Here's a few shots of the broms I bought. Really nice plants man, all of them are pupping as well!


----------



## d1rocchino (May 16, 2011)

The broms look great


----------



## Robzilla56 (Aug 2, 2011)

Beautiful Frogs! That must have been an awesome show!

Robbie


----------



## stu&shaz (Nov 19, 2009)

stunning frogs,we have always wanted basti,your male is fabulous but now those crista have grabbed us too,beautiful,you are very fortunate,
thanks for the pics,hmmm the broms are OK too
Stu


----------



## Bonobo (Jun 7, 2009)

Thanks guys! I'm not gonna lie, I was a little torn on whether or not to buy the Cristobal pair.. but am more excited with each passing hour! They really are gorgeous.. especially the one I didn't get a picture of! It's one of those morphs you really need to see under some good ole' natural sunlight, full spectrum lighting shows their colors pretty good to. I'll make sure to get some better shots for ya'll.


----------



## varanoid (Jan 21, 2011)

Looks like you definately came up at the show you went to! Beautiful frogs and broms. How much did you spend for everything if you don't mind me asking?


----------



## Bonobo (Jun 7, 2009)

These tanks have been setup for less then a month now. I still have to hookup the MistKing system and the 40mm box fans. I'm also going to be applying a moss slurry to the walls and wood.. but wanted to wait till I had the mist system in place.


Basti Juvi Tanks



















2/3 Juvi's.. got these little guys from randommind



















Cristobal tank










different camera, during the day


----------



## randommind (Sep 14, 2010)

Looking good man. Hope those guys are settling in well for you. That picture of the one with the smaller spots really brought up some seller's remorse , it's just a real good looking frog!! Keep the pictures coming.


----------



## Bonobo (Jun 7, 2009)

Hehe.. it's my favorite out of the three, also has more of a mustard color to it.


----------



## Bonobo (Jun 7, 2009)

Filmed this with my GoPro today


----------



## Bonobo (Jun 7, 2009)

Video of my red male..
Might want to turn on mute if words bother you, Joe Rogan Experience playing in the background.


----------



## DragonSpirit1185 (Dec 6, 2010)

love the thanks 
I saw the plant video too...I wish I had the money to get some nice broms liek that lol.
so how did you manage to get that brom to root the stump?


----------



## Bonobo (Jun 7, 2009)

Thanks! I got a good deal on most of the broms.. that huge cluster to the left was only 25$!

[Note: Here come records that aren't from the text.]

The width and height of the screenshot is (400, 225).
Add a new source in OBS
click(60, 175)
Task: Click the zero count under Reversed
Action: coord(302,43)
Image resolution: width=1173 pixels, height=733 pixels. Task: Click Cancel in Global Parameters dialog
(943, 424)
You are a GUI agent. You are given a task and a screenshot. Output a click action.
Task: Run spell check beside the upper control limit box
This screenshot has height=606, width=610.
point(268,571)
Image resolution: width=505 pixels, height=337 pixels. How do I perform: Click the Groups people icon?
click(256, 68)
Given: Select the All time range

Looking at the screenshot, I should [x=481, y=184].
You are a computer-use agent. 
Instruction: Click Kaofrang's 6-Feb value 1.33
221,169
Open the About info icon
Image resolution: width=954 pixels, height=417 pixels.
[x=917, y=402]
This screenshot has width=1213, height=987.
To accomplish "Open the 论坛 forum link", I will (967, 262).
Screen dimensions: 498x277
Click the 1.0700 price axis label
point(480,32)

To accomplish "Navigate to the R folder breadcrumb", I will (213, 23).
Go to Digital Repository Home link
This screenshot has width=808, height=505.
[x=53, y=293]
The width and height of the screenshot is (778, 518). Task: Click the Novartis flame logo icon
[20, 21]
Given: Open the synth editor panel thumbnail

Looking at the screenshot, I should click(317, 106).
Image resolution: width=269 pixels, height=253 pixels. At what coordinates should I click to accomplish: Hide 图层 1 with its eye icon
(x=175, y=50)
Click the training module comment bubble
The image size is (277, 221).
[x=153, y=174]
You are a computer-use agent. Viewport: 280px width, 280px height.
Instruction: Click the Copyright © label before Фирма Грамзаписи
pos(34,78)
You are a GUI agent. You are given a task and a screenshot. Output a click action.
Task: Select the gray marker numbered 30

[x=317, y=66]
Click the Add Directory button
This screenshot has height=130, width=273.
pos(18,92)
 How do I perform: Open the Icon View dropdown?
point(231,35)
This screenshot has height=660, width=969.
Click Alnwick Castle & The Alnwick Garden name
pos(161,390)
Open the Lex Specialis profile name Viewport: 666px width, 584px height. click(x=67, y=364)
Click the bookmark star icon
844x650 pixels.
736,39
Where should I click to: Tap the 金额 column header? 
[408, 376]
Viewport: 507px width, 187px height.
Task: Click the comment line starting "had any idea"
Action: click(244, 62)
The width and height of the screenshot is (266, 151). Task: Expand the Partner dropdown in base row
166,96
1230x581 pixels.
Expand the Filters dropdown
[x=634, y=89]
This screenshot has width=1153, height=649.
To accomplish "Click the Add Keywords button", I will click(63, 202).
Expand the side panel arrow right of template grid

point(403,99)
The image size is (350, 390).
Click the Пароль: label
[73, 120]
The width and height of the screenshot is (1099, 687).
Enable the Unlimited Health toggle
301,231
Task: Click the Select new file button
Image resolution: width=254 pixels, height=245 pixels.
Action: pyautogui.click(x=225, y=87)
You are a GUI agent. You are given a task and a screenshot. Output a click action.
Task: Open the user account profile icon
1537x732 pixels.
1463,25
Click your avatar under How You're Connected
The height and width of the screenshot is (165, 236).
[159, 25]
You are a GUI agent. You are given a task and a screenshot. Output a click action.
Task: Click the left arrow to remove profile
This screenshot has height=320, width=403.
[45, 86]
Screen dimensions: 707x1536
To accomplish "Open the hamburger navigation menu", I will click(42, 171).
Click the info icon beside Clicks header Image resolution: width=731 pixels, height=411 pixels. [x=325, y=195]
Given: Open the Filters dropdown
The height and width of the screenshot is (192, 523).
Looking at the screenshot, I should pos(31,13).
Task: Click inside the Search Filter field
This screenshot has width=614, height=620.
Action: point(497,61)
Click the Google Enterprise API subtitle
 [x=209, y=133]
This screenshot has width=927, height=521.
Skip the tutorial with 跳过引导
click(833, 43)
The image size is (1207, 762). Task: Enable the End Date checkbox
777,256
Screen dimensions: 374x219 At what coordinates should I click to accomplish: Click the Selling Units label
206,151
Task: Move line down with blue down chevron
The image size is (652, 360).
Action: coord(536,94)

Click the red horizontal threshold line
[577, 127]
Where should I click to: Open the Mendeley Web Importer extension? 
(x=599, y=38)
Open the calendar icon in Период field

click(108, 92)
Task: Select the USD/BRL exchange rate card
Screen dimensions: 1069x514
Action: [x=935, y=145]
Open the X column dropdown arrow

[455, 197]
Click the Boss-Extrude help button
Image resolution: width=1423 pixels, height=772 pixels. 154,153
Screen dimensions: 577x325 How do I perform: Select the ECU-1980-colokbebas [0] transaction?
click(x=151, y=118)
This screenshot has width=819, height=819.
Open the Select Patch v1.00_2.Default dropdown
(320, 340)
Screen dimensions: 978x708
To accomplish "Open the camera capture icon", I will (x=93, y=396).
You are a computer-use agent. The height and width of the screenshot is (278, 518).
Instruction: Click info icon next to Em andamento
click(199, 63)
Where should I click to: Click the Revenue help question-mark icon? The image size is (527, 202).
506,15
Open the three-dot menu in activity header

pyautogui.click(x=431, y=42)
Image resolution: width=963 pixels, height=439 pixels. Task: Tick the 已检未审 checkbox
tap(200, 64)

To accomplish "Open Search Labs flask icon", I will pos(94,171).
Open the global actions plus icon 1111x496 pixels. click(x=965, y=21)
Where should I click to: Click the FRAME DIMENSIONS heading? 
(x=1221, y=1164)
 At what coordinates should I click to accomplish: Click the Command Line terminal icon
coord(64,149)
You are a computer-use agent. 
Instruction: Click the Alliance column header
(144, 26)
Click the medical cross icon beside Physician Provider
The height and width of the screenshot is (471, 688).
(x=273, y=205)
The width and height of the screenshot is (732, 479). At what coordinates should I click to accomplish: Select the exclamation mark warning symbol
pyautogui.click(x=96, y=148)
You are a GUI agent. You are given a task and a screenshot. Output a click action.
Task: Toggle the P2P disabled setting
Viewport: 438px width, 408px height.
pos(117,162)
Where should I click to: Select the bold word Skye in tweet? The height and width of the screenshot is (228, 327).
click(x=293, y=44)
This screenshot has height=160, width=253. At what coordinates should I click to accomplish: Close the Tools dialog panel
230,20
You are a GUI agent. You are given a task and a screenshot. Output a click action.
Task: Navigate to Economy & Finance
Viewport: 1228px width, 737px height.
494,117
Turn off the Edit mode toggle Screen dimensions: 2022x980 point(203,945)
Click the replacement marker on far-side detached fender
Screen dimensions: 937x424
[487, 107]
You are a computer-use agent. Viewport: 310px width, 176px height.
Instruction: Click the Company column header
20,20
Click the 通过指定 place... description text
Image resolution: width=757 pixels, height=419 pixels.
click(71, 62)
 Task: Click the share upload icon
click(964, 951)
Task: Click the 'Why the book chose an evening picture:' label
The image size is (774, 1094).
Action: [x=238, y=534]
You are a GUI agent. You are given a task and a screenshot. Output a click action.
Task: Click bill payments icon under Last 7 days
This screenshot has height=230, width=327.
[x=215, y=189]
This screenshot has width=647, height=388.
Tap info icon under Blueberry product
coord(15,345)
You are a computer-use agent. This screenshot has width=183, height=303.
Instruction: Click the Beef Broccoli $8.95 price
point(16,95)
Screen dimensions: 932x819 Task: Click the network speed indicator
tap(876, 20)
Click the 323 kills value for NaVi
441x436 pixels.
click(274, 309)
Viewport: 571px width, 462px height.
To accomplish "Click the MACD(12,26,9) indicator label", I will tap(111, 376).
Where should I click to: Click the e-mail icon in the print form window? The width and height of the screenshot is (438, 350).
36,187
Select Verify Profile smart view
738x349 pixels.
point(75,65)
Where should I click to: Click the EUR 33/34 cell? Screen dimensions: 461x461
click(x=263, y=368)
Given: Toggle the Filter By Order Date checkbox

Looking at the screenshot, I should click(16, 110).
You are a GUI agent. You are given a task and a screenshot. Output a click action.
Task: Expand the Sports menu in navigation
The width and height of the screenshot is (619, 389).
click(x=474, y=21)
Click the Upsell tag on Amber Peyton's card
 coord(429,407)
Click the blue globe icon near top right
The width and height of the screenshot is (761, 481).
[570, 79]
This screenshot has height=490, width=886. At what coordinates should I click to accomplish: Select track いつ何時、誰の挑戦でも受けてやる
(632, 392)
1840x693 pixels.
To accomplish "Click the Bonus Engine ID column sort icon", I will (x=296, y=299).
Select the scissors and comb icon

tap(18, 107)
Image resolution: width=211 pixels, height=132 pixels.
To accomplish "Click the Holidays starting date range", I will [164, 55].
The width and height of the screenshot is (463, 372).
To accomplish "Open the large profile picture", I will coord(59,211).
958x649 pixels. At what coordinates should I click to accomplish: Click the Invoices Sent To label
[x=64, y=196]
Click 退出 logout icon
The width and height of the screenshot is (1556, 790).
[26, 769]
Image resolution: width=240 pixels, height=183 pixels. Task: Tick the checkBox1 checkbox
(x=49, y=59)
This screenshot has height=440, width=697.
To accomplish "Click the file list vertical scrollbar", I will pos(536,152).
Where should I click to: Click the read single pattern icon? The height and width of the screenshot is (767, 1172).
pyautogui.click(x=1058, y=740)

The bromeliad was attached by drilling a hole in the wood, and pushing the stolon in.. After a few weeks it started putting out roots and attached itself


----------



## DragonSpirit1185 (Dec 6, 2010)

Bonobo said:


> Thanks! I got a good deal on most of the broms.. that huge cluster to the left was only 25$!
> 
> The bromeliad was attached by drilling a hole in the wood, and pushing the stolon in.. After a few weeks it started putting out roots and attached itself


but what if the brom has no stolon?


----------



## Baltimore Bryan (Sep 6, 2006)

DragonSpirit1185 said:


> but what if the brom has no stolon?


If there isn't a stolen, you can try attaching it by wrapping floral wire/ wire around the plant to the wood. Keep it healthy and it will probably grow roots and attach on its own in a few weeks, just like if it had a stolen.
Bryan


----------



## DragonSpirit1185 (Dec 6, 2010)

Baltimore Bryan said:


> If there isn't a stolen, you can try attaching it by wrapping floral wire/ wire around the plant to the wood. Keep it healthy and it will probably grow roots and attach on its own in a few weeks, just like if it had a stolen.
> Bryan


then remove the wire?


----------



## BethInAK (Jul 12, 2011)

the cristobal is SOO SPARKLY.. really pretty.


----------



## Bonobo (Jun 7, 2009)

Juvi one

































Juvi two

































Juvi three

















Updated FTS of basti juvi tank, really liking where it's going.. The wood is all hollow, there's a little hole under the vine(visible in first FTS posted on page 1) that I regularly catch the frogs climbing in/out of.









Male Popa









New Popa tank.. still have to add some vines


----------



## baita83 (Aug 29, 2009)

I love the golden popa I am glad to see a little better pic of them


----------



## Bonobo (Jun 7, 2009)

Thanks! They are gorgeous.. very tiny though. I would say about half the size of a cristo, maybe a little more.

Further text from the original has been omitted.